* What to produce: Give back, word for word, the line that contains "Viewport: 350px width, 549px height." and every line that follows it in the data below.

■ ■ ■ ■ ■ ■ ■

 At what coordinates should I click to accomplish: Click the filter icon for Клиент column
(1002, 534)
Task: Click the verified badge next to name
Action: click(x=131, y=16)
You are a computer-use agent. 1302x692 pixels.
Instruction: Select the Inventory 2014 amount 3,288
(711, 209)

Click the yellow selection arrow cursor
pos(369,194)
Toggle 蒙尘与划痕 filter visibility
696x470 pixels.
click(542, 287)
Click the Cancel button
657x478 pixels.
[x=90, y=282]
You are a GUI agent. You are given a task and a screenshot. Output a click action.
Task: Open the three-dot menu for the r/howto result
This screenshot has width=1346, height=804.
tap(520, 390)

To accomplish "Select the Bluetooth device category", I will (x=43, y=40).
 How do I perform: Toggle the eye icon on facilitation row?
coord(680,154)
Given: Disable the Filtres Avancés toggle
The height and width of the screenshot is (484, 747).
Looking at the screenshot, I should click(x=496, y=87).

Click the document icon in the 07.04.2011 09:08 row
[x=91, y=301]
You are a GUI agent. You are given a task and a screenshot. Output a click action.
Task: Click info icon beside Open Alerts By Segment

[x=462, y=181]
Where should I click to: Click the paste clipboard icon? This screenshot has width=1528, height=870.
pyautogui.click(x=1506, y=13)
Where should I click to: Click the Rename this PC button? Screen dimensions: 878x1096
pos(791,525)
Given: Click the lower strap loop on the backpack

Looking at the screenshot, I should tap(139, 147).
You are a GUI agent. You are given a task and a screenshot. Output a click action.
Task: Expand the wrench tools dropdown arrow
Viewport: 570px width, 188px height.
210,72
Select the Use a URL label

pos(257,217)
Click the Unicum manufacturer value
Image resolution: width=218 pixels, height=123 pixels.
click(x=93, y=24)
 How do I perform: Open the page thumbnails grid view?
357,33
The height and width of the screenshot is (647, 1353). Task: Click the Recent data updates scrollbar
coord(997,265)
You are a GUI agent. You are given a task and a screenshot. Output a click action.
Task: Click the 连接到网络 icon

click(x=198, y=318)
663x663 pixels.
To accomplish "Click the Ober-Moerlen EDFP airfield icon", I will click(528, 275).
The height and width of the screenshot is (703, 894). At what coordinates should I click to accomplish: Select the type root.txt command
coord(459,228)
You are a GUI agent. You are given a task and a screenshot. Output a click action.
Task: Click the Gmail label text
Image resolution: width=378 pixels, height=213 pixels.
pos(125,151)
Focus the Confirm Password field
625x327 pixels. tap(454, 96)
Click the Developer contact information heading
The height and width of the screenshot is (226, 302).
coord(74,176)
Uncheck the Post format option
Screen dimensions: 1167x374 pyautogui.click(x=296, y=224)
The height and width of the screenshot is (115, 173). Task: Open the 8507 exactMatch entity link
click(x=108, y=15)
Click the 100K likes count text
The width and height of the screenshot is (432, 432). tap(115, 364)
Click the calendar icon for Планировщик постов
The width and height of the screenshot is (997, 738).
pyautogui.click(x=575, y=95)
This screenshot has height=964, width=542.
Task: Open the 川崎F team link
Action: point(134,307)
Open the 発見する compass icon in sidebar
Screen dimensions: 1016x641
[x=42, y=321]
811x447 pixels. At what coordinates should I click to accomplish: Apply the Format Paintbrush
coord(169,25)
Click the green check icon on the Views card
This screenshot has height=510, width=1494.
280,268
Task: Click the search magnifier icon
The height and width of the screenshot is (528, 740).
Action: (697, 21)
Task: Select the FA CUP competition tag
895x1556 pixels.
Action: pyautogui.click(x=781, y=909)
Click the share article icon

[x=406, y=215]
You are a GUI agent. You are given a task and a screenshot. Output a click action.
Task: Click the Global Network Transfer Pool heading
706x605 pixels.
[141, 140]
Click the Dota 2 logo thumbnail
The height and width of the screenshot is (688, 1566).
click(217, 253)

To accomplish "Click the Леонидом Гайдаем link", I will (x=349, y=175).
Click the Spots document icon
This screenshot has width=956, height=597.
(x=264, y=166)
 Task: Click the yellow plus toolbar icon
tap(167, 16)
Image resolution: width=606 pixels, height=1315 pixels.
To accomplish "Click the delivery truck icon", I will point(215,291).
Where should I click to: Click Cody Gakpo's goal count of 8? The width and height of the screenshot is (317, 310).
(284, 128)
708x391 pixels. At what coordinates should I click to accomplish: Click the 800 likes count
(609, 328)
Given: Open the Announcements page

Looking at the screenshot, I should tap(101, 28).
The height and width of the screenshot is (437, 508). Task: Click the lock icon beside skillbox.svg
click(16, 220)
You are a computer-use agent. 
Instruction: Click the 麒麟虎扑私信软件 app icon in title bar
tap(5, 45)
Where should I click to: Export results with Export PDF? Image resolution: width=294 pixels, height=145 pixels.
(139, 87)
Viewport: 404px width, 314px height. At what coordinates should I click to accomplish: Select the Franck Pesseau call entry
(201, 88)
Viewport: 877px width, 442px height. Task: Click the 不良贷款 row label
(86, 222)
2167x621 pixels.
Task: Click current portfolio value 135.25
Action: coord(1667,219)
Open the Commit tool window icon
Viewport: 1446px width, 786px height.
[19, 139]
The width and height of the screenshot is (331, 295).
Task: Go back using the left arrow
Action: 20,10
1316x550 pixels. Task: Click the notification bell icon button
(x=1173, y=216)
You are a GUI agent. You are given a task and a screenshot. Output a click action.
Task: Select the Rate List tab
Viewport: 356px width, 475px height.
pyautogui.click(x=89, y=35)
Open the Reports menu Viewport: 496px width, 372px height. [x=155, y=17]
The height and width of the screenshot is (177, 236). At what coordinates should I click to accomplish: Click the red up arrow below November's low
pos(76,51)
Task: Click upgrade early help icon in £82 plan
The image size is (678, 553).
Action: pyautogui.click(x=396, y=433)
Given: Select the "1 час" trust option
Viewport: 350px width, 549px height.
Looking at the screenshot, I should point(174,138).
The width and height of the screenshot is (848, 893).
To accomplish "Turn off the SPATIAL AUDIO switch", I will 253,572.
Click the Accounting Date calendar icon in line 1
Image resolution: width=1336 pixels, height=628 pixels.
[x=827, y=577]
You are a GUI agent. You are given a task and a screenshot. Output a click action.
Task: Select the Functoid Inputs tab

■ ■ ■ ■ ■ ■ ■

* Answer to this problem:
Viewport: 350px width, 549px height.
Looking at the screenshot, I should point(174,138).
The width and height of the screenshot is (848, 893).
To accomplish "Turn off the SPATIAL AUDIO switch", I will 253,572.
Click the Accounting Date calendar icon in line 1
Image resolution: width=1336 pixels, height=628 pixels.
[x=827, y=577]
You are a GUI agent. You are given a task and a screenshot. Output a click action.
Task: Select the Functoid Inputs tab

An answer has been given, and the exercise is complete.